Also in many regions such as India, this process is leading to poisoning from Arsenic in the ground-water. Indian farmers traditionally relied upon shallow wells full of rainwater for their crops. But because of the irrigation needs of the Green Revolution, tube wells were dug to increase the amount of water that could be accessed. These tubes went down into the arsenic rich ground and then this ground water was used as the primary source of irrigation and drinking water.

This process is not only depleting water faster than the replacement rate, but it is poisoning drinking water as well.

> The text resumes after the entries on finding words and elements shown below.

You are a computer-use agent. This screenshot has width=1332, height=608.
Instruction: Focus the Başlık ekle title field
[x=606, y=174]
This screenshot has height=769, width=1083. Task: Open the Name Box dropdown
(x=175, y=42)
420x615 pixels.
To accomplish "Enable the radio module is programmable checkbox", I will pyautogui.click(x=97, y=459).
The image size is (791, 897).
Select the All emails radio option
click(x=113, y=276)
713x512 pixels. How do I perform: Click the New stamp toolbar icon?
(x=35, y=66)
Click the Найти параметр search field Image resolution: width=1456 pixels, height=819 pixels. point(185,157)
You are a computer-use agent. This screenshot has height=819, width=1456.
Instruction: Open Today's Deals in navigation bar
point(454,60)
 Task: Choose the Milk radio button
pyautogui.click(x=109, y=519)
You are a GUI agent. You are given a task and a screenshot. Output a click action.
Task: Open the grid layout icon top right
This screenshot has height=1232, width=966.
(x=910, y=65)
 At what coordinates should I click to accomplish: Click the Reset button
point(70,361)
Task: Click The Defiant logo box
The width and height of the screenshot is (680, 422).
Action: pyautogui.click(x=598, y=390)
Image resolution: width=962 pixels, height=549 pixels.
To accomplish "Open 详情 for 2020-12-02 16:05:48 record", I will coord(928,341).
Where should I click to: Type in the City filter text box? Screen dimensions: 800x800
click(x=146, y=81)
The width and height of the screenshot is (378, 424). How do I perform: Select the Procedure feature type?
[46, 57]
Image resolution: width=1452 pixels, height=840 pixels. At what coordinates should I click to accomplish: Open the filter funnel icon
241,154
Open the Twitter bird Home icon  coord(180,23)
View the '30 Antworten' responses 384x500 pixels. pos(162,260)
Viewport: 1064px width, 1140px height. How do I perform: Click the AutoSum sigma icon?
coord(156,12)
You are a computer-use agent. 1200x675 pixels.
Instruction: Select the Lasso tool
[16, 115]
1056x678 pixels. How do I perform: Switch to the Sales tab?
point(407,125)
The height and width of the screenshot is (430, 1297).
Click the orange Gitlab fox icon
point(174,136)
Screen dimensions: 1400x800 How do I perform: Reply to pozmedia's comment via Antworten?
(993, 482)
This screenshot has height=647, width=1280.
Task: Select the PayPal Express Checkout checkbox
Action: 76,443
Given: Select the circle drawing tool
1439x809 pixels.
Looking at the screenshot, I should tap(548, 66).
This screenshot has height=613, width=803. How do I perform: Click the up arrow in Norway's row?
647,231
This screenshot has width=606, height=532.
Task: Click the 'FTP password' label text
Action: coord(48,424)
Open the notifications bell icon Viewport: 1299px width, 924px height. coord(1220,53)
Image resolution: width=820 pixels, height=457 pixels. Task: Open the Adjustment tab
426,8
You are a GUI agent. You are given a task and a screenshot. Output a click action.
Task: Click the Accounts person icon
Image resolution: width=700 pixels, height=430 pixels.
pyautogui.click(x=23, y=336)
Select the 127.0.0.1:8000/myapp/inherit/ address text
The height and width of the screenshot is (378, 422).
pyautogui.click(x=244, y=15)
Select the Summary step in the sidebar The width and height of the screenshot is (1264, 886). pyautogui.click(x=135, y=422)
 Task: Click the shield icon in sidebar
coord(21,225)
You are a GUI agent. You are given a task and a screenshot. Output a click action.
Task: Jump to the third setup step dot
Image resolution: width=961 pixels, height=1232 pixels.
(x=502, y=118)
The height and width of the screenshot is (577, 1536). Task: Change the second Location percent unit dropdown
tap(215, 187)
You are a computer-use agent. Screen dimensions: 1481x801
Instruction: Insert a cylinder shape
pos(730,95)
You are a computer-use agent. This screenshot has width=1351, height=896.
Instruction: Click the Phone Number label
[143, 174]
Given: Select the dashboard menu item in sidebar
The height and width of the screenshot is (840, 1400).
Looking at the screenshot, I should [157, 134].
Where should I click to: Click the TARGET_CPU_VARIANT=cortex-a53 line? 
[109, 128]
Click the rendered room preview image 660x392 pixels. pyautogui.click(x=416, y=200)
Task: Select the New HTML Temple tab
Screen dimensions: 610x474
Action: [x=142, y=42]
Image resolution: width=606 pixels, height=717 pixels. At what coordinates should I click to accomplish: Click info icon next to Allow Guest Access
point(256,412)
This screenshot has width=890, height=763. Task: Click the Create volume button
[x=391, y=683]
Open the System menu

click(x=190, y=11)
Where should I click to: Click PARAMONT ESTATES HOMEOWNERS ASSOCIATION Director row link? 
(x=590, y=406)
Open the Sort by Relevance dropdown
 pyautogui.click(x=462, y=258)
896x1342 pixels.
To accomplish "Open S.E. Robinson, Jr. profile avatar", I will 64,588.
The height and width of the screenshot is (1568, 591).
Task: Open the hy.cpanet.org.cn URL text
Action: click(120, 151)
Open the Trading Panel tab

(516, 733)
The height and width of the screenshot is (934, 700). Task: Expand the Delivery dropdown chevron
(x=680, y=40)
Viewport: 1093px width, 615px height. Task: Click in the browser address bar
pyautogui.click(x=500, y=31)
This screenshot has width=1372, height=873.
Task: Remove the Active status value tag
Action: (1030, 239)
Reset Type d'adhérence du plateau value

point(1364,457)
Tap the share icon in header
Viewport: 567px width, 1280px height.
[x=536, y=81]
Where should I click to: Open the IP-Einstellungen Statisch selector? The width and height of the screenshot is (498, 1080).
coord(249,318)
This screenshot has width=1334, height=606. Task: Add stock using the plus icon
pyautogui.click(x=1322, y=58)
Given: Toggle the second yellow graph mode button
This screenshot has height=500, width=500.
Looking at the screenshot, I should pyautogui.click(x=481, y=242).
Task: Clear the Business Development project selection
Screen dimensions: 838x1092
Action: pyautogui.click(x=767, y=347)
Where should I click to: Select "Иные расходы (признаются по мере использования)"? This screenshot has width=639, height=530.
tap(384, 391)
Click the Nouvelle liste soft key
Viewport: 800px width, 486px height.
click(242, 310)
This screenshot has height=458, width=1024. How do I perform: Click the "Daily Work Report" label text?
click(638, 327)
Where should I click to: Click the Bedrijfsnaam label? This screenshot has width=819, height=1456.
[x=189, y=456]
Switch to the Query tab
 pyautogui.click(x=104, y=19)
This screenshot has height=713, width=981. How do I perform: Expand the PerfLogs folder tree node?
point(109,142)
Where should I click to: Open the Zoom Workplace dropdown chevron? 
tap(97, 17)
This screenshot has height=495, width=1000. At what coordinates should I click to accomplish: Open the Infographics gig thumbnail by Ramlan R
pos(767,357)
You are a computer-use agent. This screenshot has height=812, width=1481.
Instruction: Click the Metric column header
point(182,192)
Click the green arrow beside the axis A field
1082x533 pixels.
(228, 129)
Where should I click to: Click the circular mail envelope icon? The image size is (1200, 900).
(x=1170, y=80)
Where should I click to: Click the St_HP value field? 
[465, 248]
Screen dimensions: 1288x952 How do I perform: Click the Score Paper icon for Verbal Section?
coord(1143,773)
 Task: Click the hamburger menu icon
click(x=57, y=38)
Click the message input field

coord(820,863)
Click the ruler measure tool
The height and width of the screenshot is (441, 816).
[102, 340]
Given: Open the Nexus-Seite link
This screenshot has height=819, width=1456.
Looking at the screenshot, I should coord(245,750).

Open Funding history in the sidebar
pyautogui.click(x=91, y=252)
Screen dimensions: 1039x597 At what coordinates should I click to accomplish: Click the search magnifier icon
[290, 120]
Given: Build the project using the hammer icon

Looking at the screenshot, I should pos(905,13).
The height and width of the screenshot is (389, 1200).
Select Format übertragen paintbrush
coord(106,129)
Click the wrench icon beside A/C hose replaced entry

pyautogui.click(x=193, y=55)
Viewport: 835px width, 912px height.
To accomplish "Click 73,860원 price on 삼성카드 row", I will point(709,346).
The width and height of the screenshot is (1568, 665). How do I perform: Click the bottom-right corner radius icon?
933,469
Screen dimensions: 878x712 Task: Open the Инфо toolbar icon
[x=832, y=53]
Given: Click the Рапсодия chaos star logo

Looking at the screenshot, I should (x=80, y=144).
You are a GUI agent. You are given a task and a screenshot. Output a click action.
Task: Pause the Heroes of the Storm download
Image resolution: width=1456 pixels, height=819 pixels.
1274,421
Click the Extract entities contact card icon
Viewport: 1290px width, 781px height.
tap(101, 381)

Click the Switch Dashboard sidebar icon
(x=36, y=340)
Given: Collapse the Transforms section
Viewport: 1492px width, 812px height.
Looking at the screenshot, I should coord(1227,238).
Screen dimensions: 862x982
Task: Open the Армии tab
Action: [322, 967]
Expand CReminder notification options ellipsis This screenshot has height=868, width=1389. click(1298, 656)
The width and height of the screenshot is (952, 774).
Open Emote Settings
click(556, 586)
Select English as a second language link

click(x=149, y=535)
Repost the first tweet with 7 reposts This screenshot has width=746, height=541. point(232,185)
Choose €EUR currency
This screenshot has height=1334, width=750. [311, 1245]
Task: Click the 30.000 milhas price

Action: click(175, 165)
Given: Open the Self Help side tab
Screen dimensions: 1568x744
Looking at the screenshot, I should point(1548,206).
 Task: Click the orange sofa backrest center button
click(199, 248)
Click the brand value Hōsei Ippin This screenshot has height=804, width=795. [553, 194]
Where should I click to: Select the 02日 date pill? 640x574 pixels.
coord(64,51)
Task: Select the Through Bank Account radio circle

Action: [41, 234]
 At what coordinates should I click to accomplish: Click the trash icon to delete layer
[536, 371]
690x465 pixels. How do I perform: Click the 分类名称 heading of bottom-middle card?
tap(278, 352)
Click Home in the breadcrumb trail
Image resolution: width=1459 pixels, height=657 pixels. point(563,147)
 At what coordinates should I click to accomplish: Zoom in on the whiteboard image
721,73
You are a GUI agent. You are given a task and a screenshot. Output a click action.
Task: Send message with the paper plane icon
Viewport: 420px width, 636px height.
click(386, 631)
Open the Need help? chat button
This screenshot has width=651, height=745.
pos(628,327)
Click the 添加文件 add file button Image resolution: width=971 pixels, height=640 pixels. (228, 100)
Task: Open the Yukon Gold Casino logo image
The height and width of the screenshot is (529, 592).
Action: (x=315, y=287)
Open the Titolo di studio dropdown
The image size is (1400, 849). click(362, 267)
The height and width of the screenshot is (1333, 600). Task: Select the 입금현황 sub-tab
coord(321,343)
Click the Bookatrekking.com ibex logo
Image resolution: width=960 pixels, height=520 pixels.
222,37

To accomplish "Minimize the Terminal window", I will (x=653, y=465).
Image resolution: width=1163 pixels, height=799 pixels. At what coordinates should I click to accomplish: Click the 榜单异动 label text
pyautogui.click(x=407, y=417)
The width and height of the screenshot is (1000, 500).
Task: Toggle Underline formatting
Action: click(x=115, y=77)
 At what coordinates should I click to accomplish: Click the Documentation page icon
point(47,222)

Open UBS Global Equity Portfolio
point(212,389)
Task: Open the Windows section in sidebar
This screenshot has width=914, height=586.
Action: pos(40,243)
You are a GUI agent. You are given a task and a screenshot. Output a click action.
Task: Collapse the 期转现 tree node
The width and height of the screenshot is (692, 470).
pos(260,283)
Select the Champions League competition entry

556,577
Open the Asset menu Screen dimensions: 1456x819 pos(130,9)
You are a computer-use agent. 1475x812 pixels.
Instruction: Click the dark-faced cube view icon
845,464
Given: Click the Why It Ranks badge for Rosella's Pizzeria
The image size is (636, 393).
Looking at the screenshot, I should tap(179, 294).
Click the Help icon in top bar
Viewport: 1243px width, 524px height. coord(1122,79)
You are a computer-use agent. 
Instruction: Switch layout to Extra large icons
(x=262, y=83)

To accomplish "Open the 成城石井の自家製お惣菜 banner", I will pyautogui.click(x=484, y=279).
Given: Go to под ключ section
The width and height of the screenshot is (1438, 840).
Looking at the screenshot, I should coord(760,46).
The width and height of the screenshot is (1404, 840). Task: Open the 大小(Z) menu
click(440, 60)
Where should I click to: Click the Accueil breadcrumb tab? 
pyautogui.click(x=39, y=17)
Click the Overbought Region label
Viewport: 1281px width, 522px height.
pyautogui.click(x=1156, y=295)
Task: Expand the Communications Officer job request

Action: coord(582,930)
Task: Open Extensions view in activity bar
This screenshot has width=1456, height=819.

Drip irrigation is a possible solution to this problem. It is a farming method that conserves water. Yet currently, it is only used in a small percentage of farms around the globe.



In the middle of the 19th century, one million Irish died from the potato famine: the results of the British forcing the Irish people to survive from a single crop.

Today, we face a similar reality on a global scale. Much of the seed diversity around the world has been lost and replaced with mono-culture seeds (one type of crop). Mono-culture encourages further pesticide use and is more susceptible to diseases that agrochemicals cannot cure. Diseases that infect a specific plant are not a big concern on a farm with diverse crops. Yet if a farmer only grows one type of crop, it is much easier for a disease to spread and eventually kill the farmer's entire yield.

This monoculture has a high focus on the production of cereal grains. These grains are often used for export, feed for animals and conversion into biofuel. Because of the Green Revolution, fewer people die of starvation and hunger, yet many are affected by malnutrition in the developing world.

Monoculture and the Irish Potato Famine: cases of missing genetic variation (Berkeley)

Green Revolution and Hunger (UN Post)

Biodiversity & intercropping alternatives to GE biotech monoculture (Portland Independent Media Center)

Monsanto and Gates Foundation Push Genetically Engineered Crops on Africa (Truth-Out)

The Downside of Expecting America's Agriculture System to Feed the World (Alternet)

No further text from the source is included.